In the data, switch "Signing" to "Security" in the lines starting at the one containing "Given: Choose highlighted" and ending at the one containing "tap(993, 24)", leaving everything else as it is. Return only those lines, without the pictures.

**GIVEN DATA**
↓↓↓

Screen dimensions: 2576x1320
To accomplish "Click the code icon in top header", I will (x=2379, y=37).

↑↑↑
↓↓↓

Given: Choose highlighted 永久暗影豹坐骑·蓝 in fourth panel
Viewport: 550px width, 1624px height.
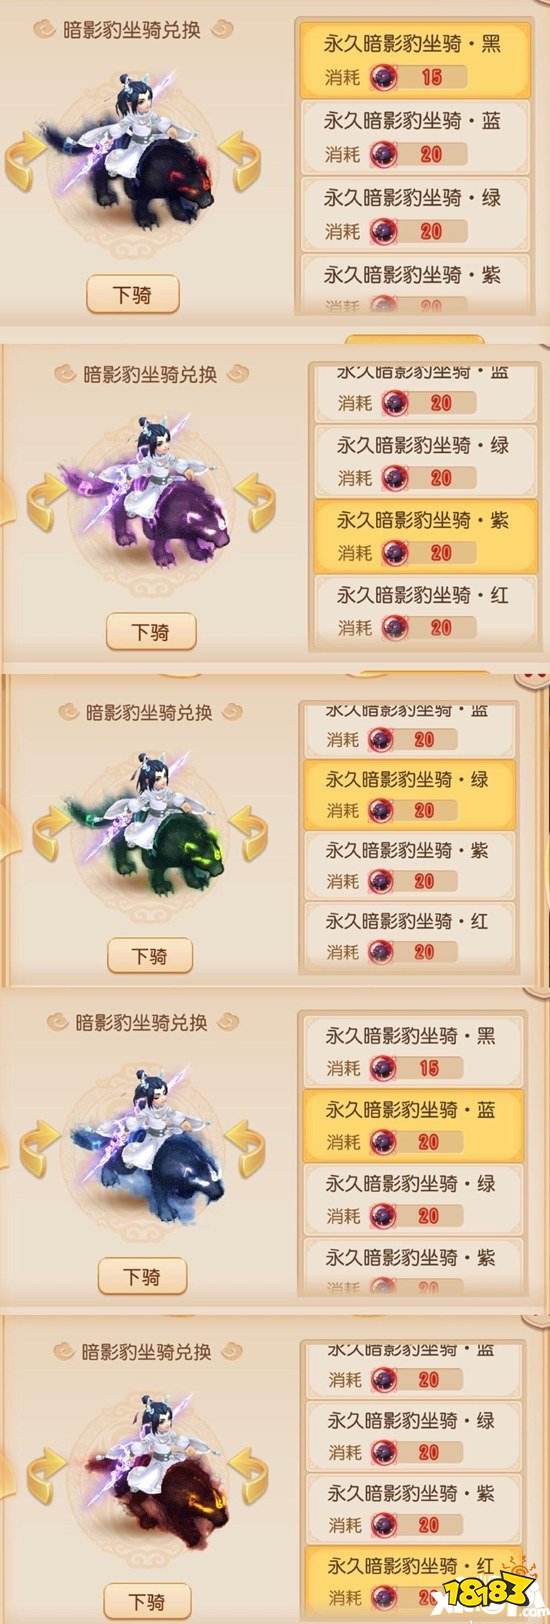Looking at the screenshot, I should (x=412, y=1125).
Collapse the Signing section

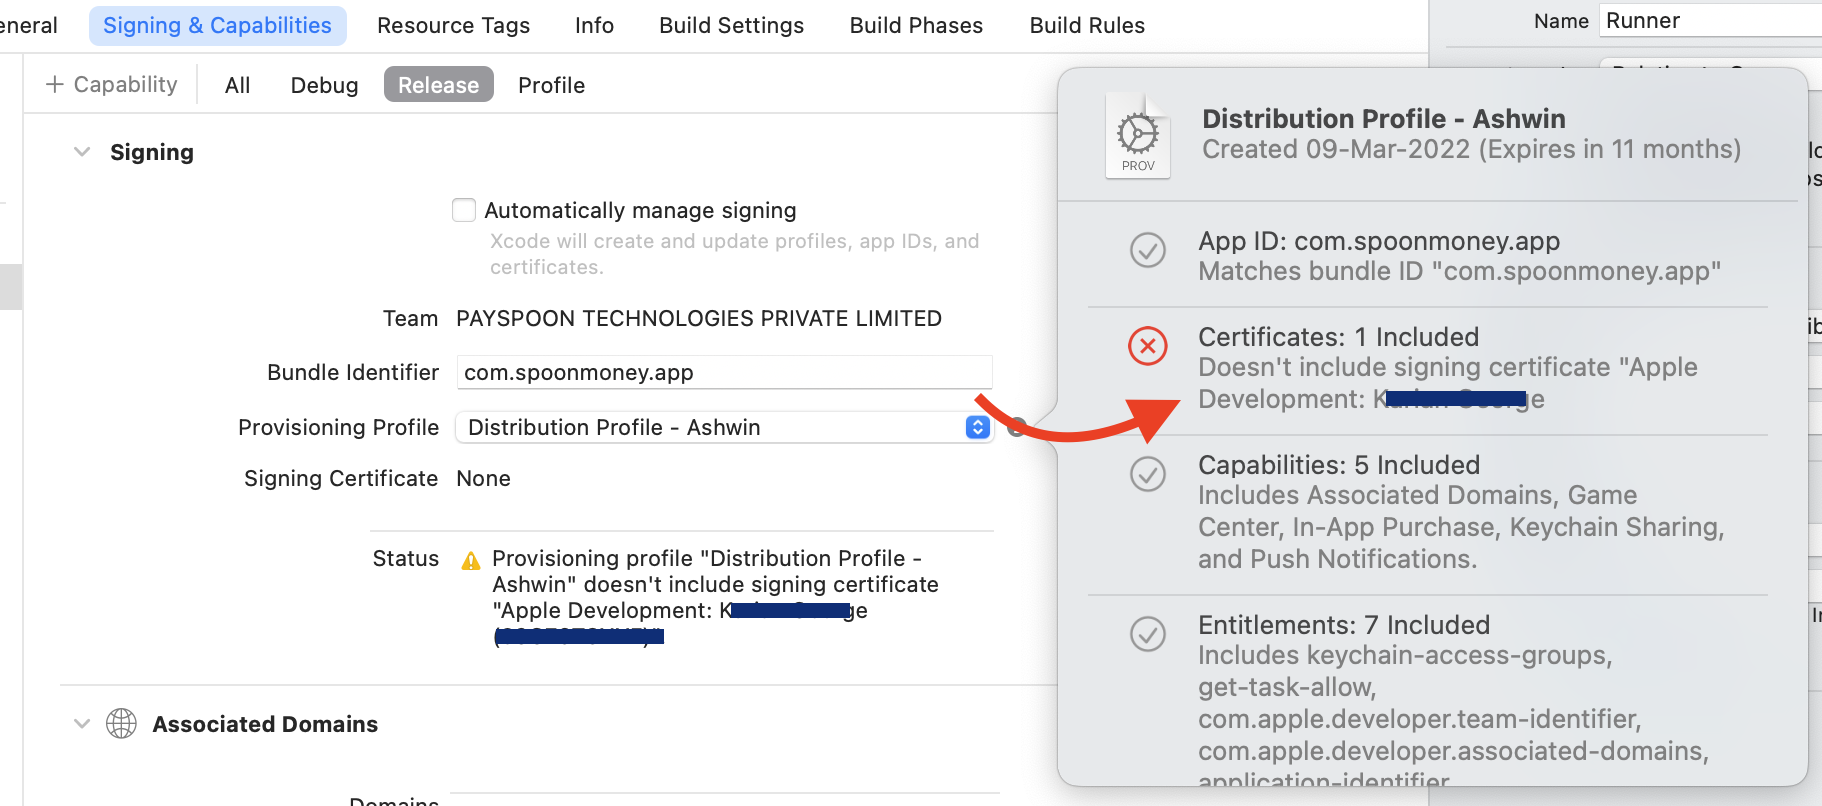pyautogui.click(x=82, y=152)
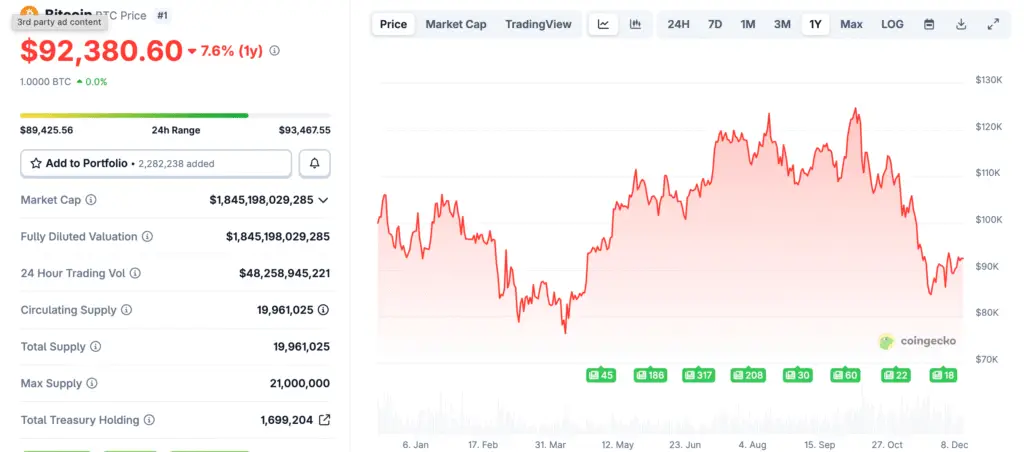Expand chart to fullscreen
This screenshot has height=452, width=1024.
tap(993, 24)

↑↑↑

**FINISHED TASK**
Given: Choose highlighted 永久暗影豹坐骑·蓝 in fourth panel
Viewport: 550px width, 1624px height.
Looking at the screenshot, I should (x=412, y=1125).
Collapse the Security section

pyautogui.click(x=82, y=152)
Expand chart to fullscreen
This screenshot has height=452, width=1024.
tap(993, 24)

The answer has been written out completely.